Lines from the one holding "Click Fetch Items From Amazon button" through the end of the entries, inclusive, form the whole output; reproduce them exactly and omit pictures.

(DATA EXTRACTS):
++++++++
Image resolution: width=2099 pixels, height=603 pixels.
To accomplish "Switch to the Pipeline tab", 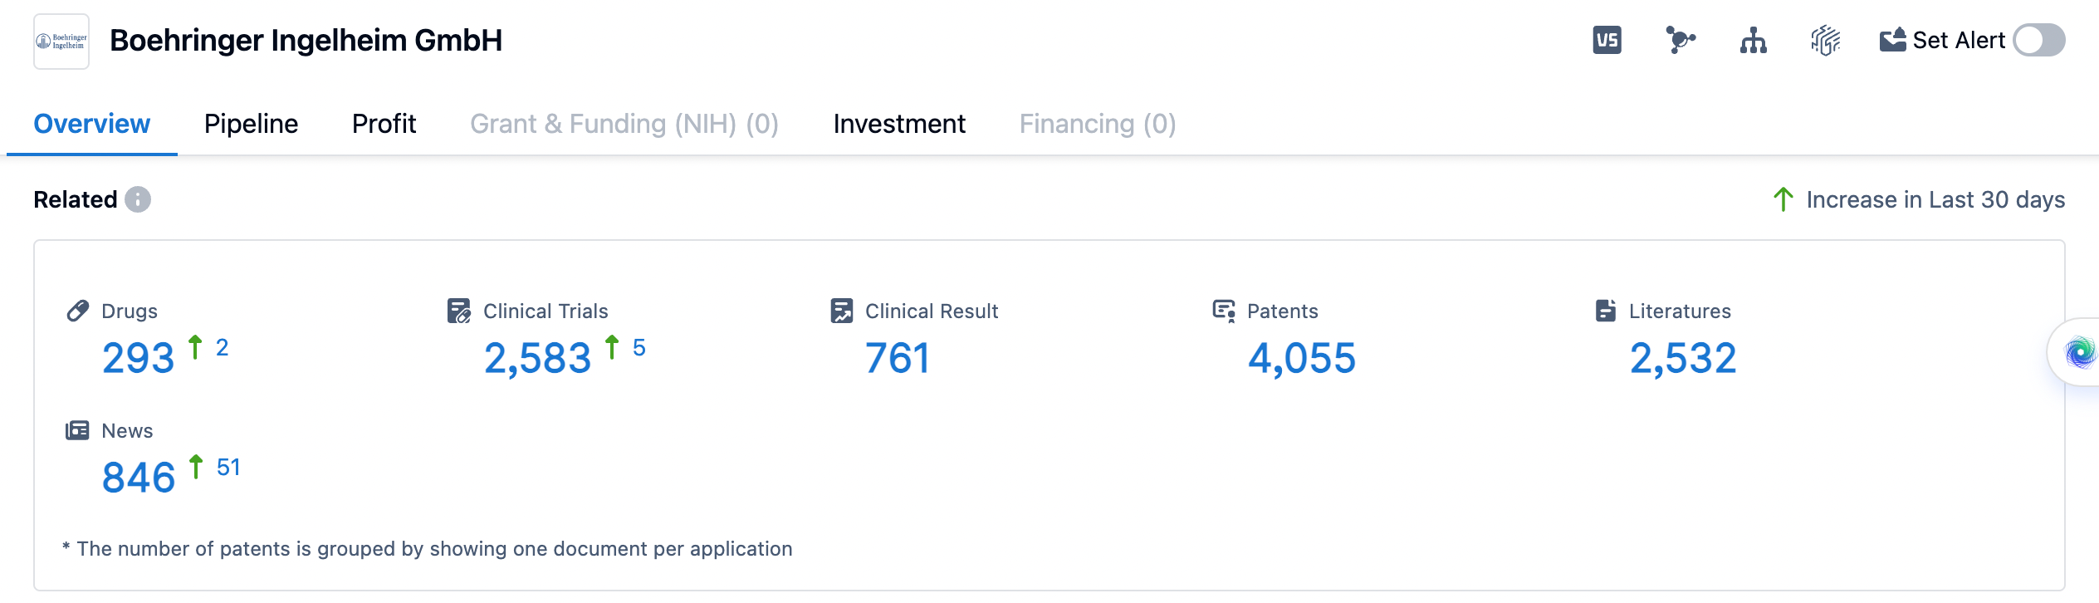I will [251, 124].
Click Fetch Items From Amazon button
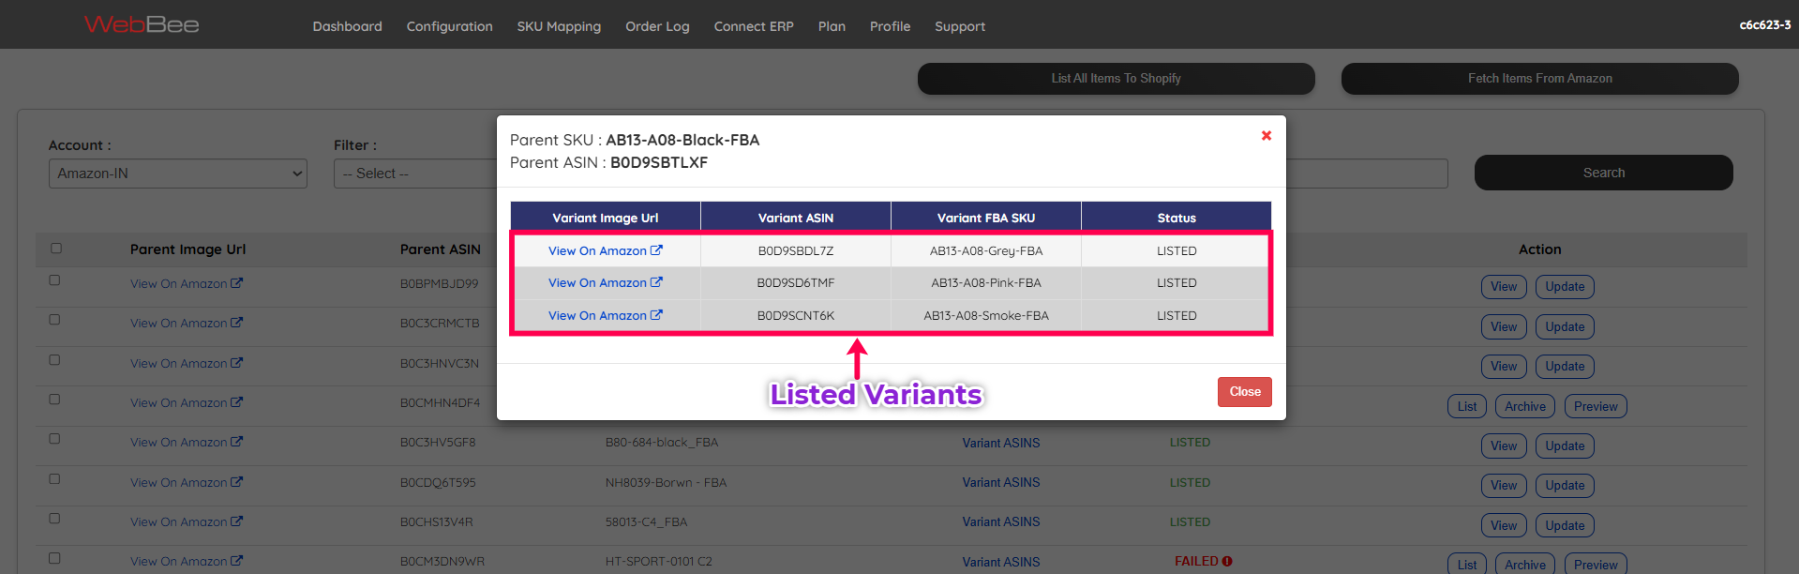 coord(1539,79)
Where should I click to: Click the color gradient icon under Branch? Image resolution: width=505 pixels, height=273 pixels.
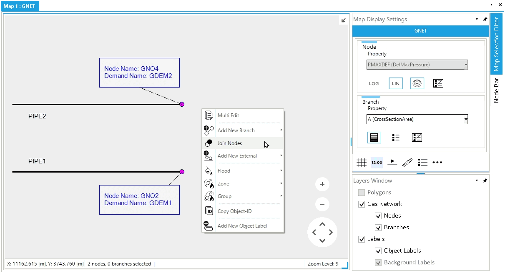pos(374,138)
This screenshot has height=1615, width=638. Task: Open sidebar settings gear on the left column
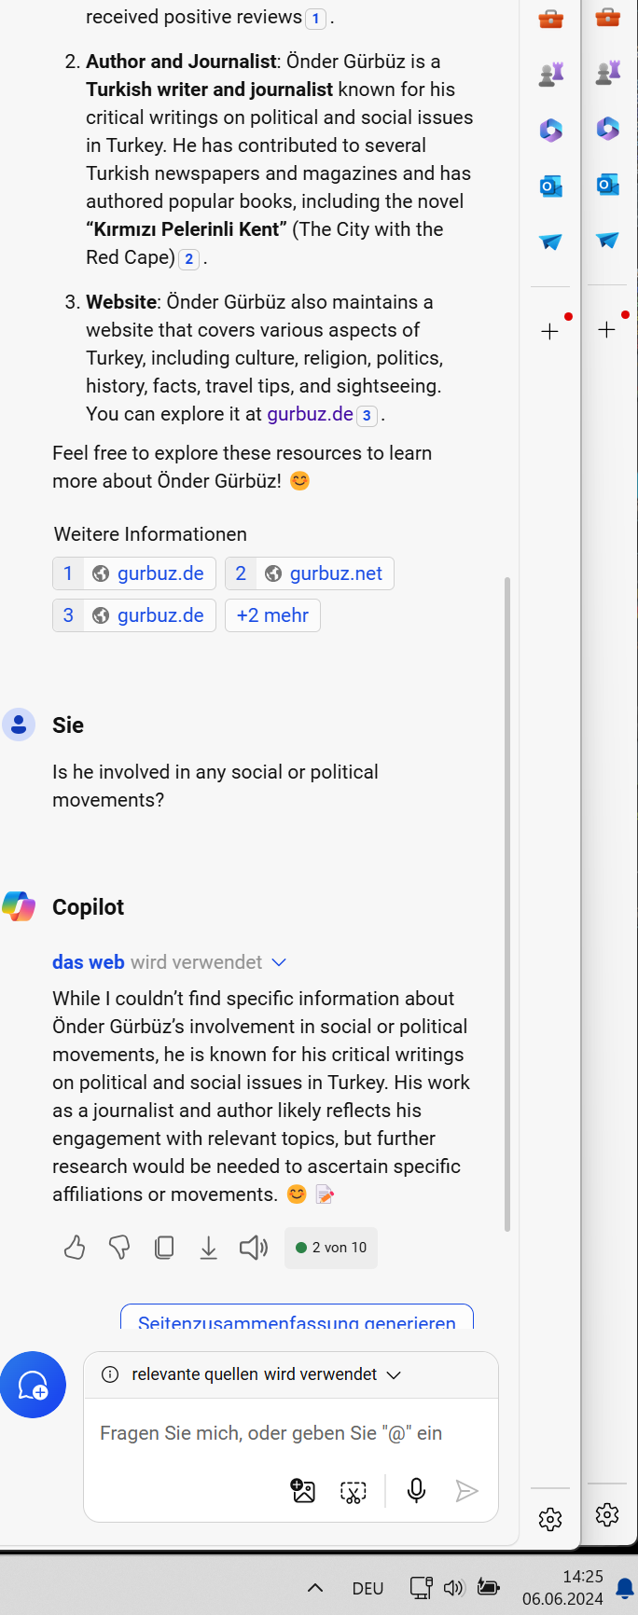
++++++++
(WRITTEN ANSWER):
Click Fetch Items From Amazon button
 coord(1539,79)
Where should I click to: Click the color gradient icon under Branch? Image resolution: width=505 pixels, height=273 pixels.
pos(374,138)
This screenshot has height=1615, width=638. Task: Open sidebar settings gear on the left column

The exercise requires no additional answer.